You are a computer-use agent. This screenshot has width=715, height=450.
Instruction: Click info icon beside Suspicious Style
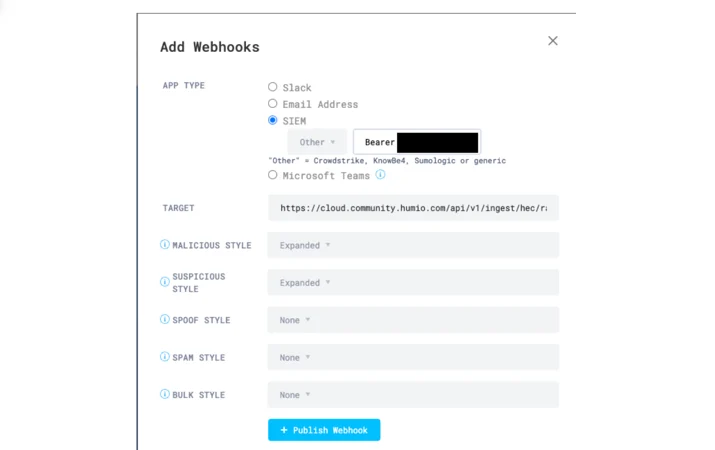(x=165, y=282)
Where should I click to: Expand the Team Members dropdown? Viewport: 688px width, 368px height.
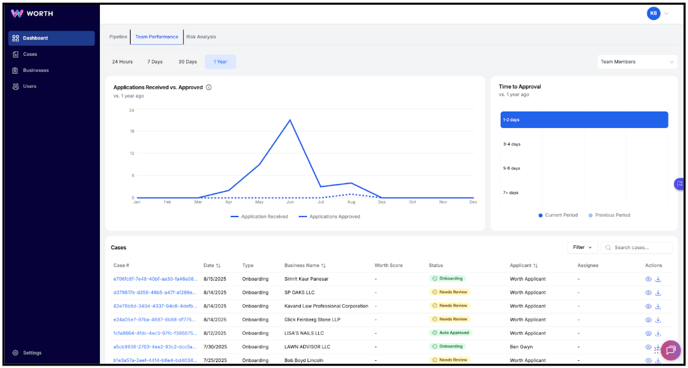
---
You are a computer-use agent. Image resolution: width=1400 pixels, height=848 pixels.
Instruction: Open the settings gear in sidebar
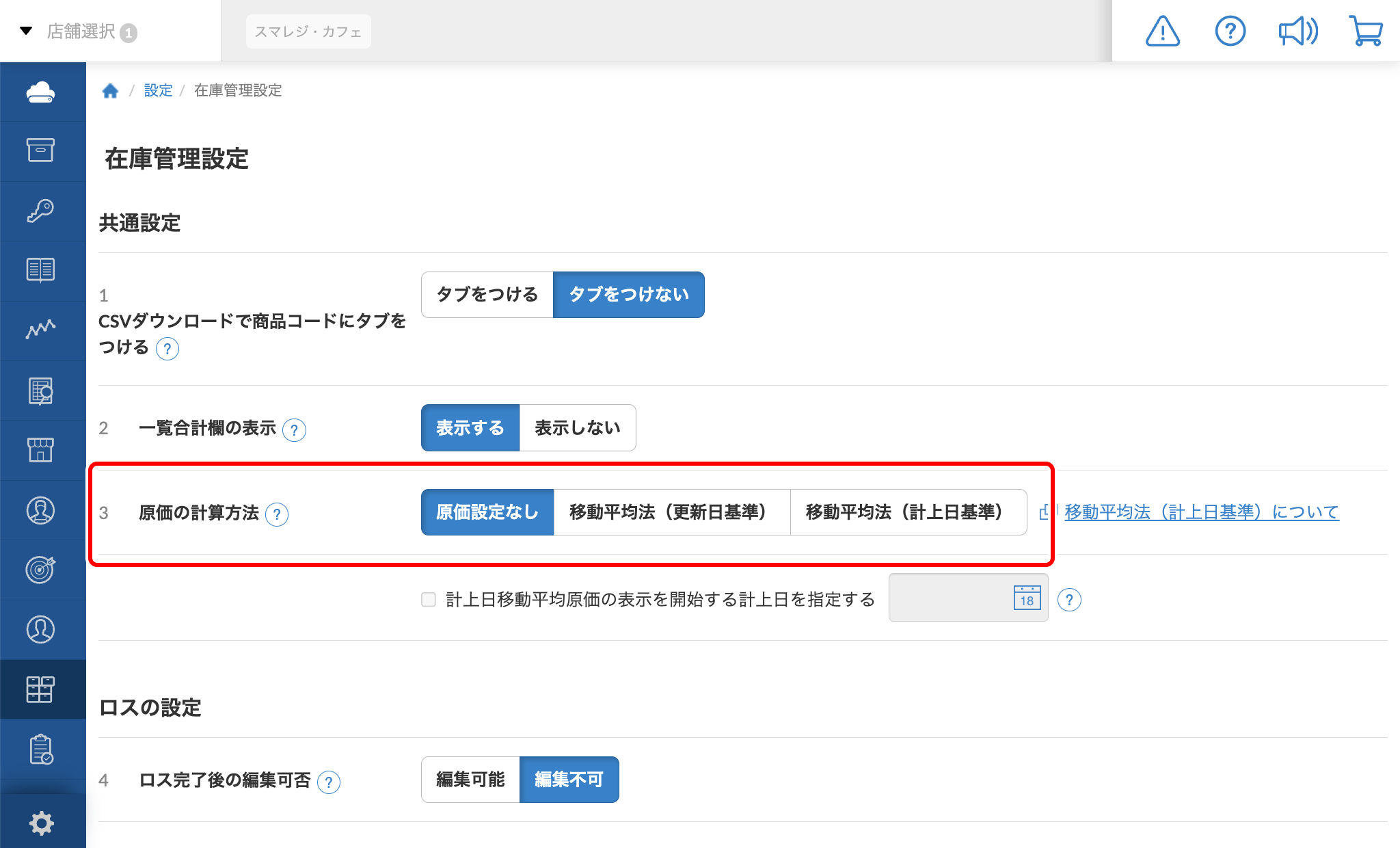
--
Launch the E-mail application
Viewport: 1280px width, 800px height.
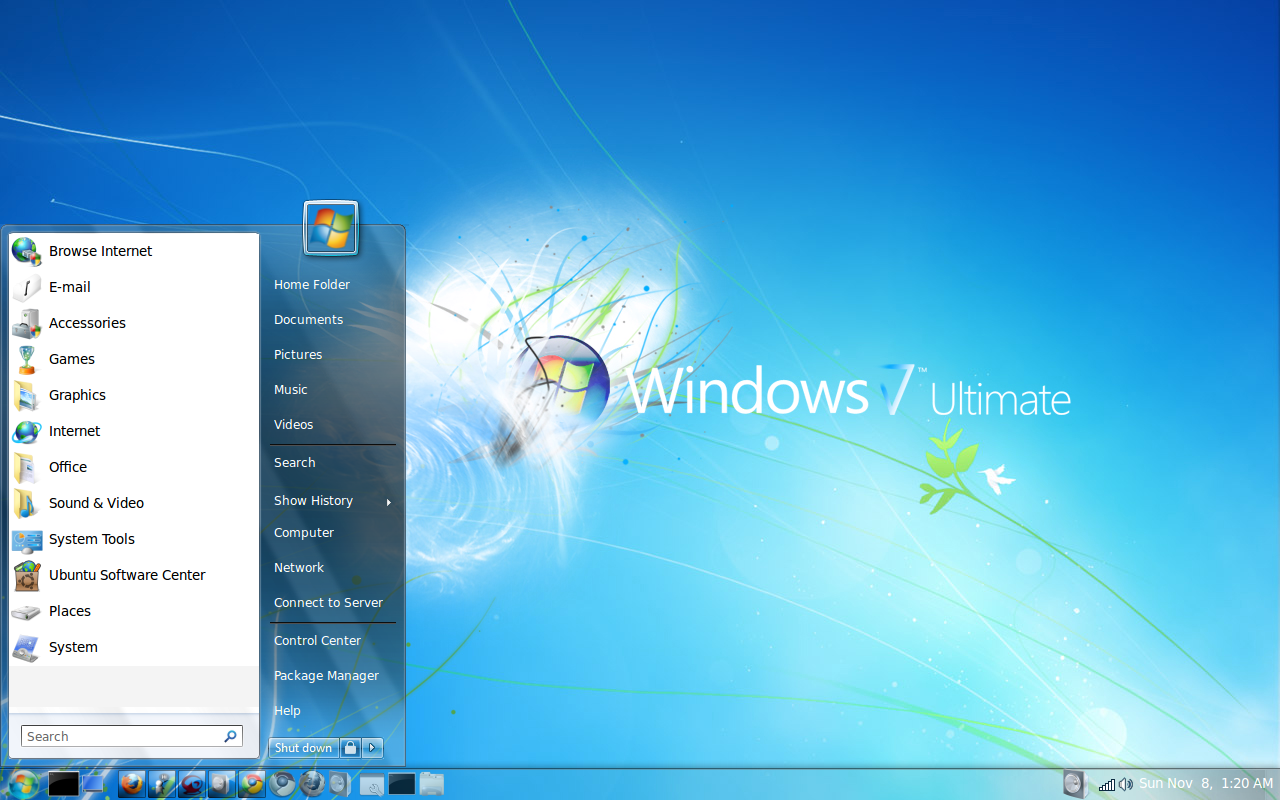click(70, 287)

_Work required:_ Everything starting at the line containing "You are a computer-use agent. Image" and ending at the line containing "Instruction: Open the" in the records above should be repeated exactly, and only that.

_Task answer:_
You are a computer-use agent. Image resolution: width=1400 pixels, height=848 pixels.
Instruction: Open the settings gear in sidebar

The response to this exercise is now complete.